DÍA 7 – Fuerteventura
Nos levantamos tempranito, el ferry a Corralejo salía a las 9 de la mañana. Salimos como locos porque vamos con la hora justa y una vez allí, el ferry no sale hasta las 9.40 (igualito que en Noruega).
El trayecto dura una media hora y subimos a las cubiertas superiores para ir viendo con tristeza cómo se aleja Lanzarote y vamos llegando a nuestro nuevo destino: Fuerteventura.
Bajamos del ferry y comienza nuestra ruta. El cambio de paisaje es evidente, Fuerteventura es mucho más árida. Una vez pasada la zona de dunas, nos desviamos hacia El Cotillo, en sus inmediaciones se forman de manera natural unos pequeños lagos en los huecos formados por las rocas, un paisaje muy pintoresco. El contraste de colores formado por la arena, las rocas y el agua cristalina lo convierte en lugar ideal para pasear, pescar o simplemente recorrer la zona observando la gran cantidad de vida que los habita (cangrejos, gran cantidad de peces, etc). Al final del camino hay un faro donde se encuentra el museo de la pesca artesanal. Sin duda, se convertirá en uno de nuestros lugares preferidos de la isla.

Continuamos nuestro camino recorriendo el interior de la isla hacia el sur, pasamos por Betancuria y Pájara, dos pueblos típicos de la zona, y nos detenemos en un mirador a observar el paisaje. Allí nos sorprenden dos enormes cuervos y una legión de ardillas muy acostumbrados a los turistas, éstas últimas consideradas como especie invasora que quieren erradicar, aunque por lo visto sin mucho éxito.
El camino se nos hace largo, es mediodía y llevamos un par de horas recorriendo esta isla que es prácticamente un desierto. Por fin, llegamos a la zona de Costa Calma, vuelta a la civilización. Paramos a comprar algo para comer y buscamos nuestro hotel, el Meliá Gorriones, pedazo de complejo enorme, tiene un hall muy moderno con plantas de bambú habitadas por una nube de mosquitos. Está un poco masificado y los empleados no dan abasto. La mayoría de los clientes son alemanes e ingleses y todo está pensado para ellos, en especial los horarios, la cena acaba a las 21.30! Le ponemos un punto negativo por la mala gestión de las averías que había en nuestra habitación, tv y wc, muy importantes cuando hay partido de la Selección. Sólo hicieron falta 5 horas y 4 visitas a recepción para que apareciera un desganado y maleducado empleado de mantenimiento a solucionárnoslo.
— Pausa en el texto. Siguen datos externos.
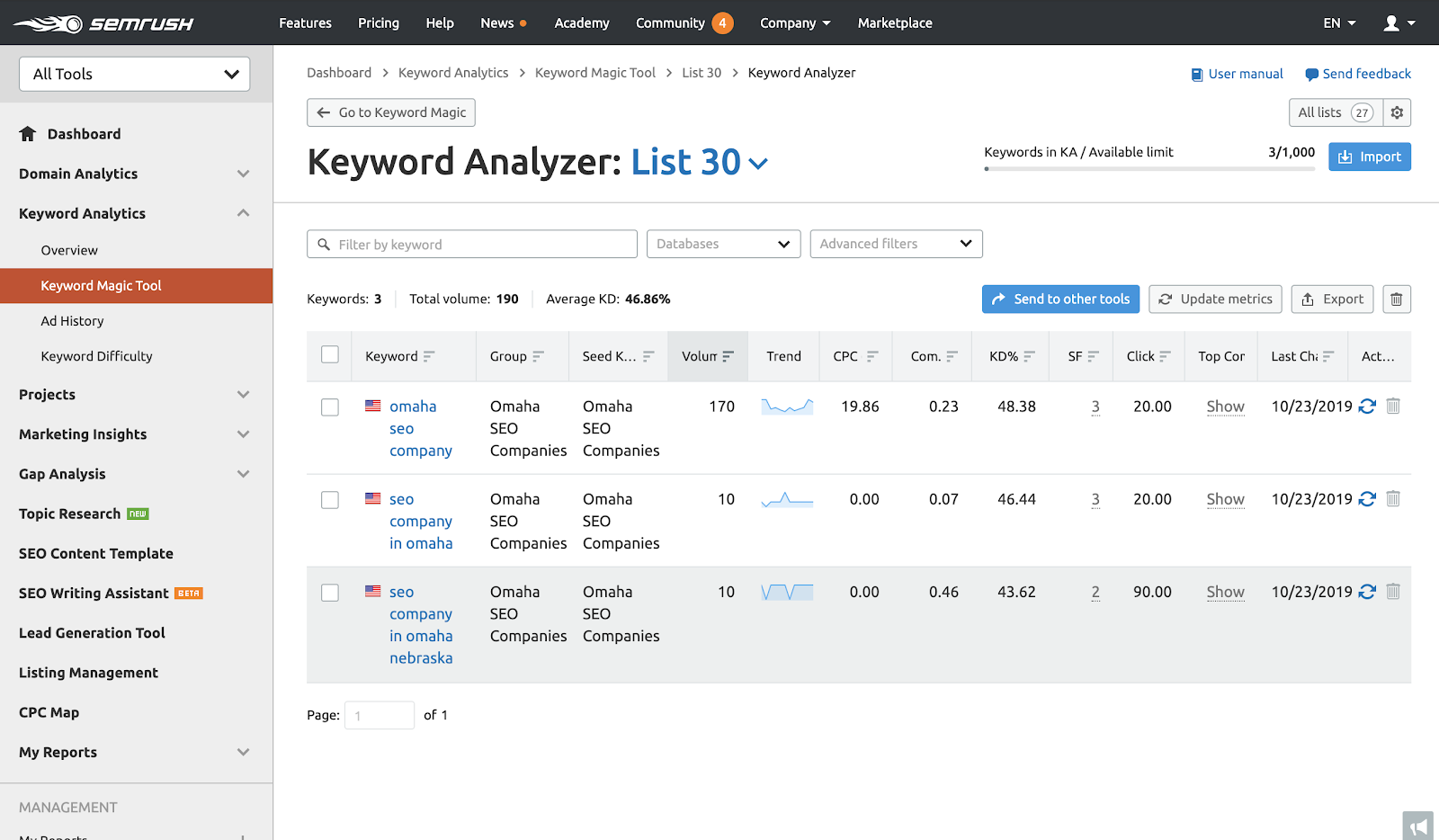Select the 'seo company in omaha nebraska' checkbox
This screenshot has height=840, width=1439.
330,593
Bajamos a la playa, es enorme, nos sorprende que hay como una gran laguna antes de llegar a la orilla, suponemos que provocada por las subidas de la marea. Hace un viento huracanado, no nos extraña que haya aquí mismo una escuela de windsurf y kitesurf.
Pasamos un rato en la zona de las piscinas (hay 3 ó 4, hemos perdido la cuenta) y cuando ya ha caído un poco el sol, dejamos todos los trastos y nos vamos a dar un paseo por la playa. Es increíble, como las del Caribe, pero la arena que levanta el viento hace daño, no hay nadie tomando el sol ni bañándose. Cuesta incluso caminar. En nuestro paseo, nos vemos obligados a cruzar un torrente de agua que sale de la laguna hacia el mar y casi no lo contamos. A pesar de todo, nos damos un precioso paseo al atardecer.
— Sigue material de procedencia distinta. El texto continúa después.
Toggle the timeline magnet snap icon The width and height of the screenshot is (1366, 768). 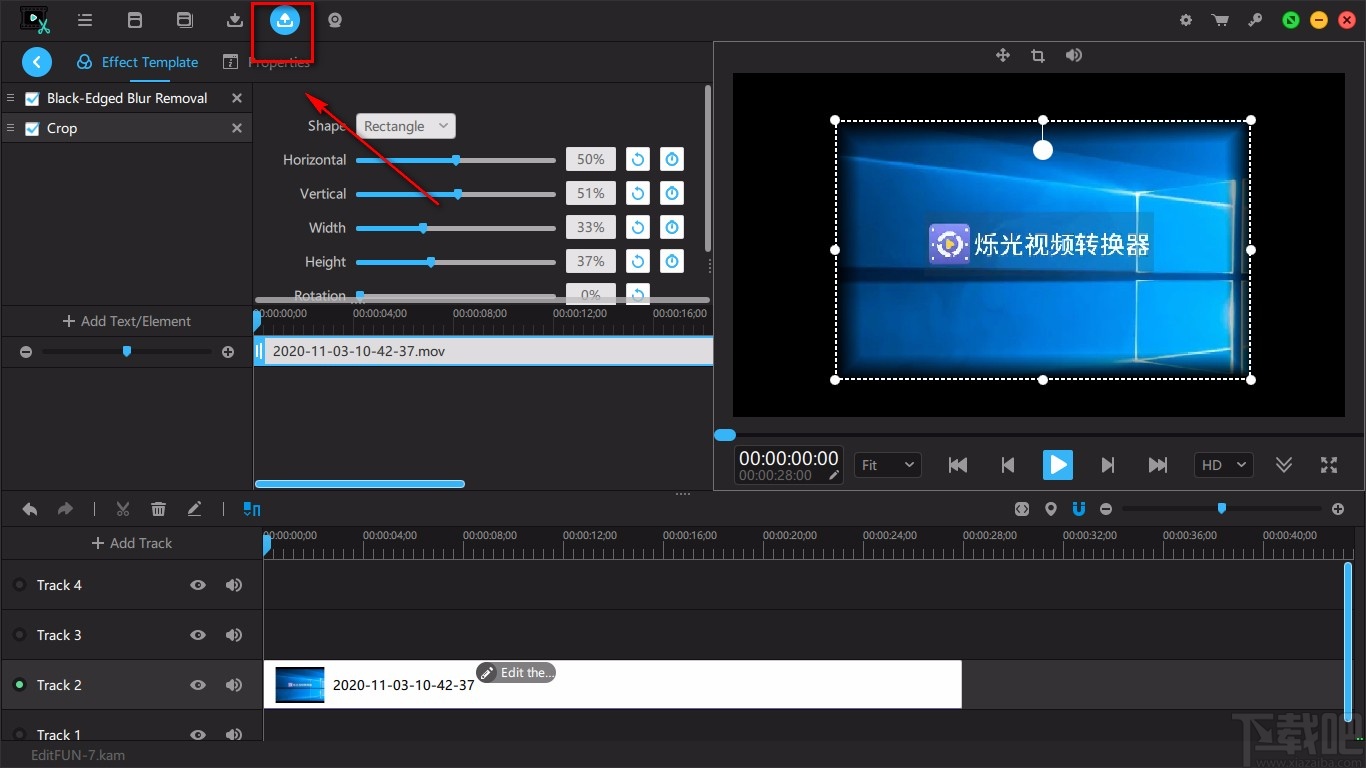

A las 20.30 nos bajamos a cenar y damos buena cuenta de la mitad de las bandejas del bufet. De nuevo, mucha gente pero en general todo rico.
DÍA 8 – Cofete
Como el día ha amanecido nublado y ventoso, nos vamos de excursión a conocer la península de Jandía, la zona más al sur de la isla. Después de 20 kms por un camino de cabras, llegamos a Cofete, lo que nosotros creíamos que era un pueblo, pero nos encontramos con una especie de comuna o asentamiento con un ambiente un poco extraño que no entendemos. El gran atractivo de la zona son las inmensas playas vírgenes, bajamos y aprovechamos para hacer unas fotos a las enormes olas que levanta el viento. Hace mal tiempo, muchas nubes bajas y niebla nos impiden disfrutar del paisaje y enseguida nos volvemos.
Nos desviamos a una playa cercana al hotel, llena de windsurfistas, la verdad es que el tiempo y el lugar son ideales.
Pasamos la tarde en la piscina, tapados con las toallas, hace mucho viento y está nublado. Aunque la temperatura es buena, te quedas helado.
Cenamos y dejamos todo listo para nuestra salida al día siguiente bien temprano.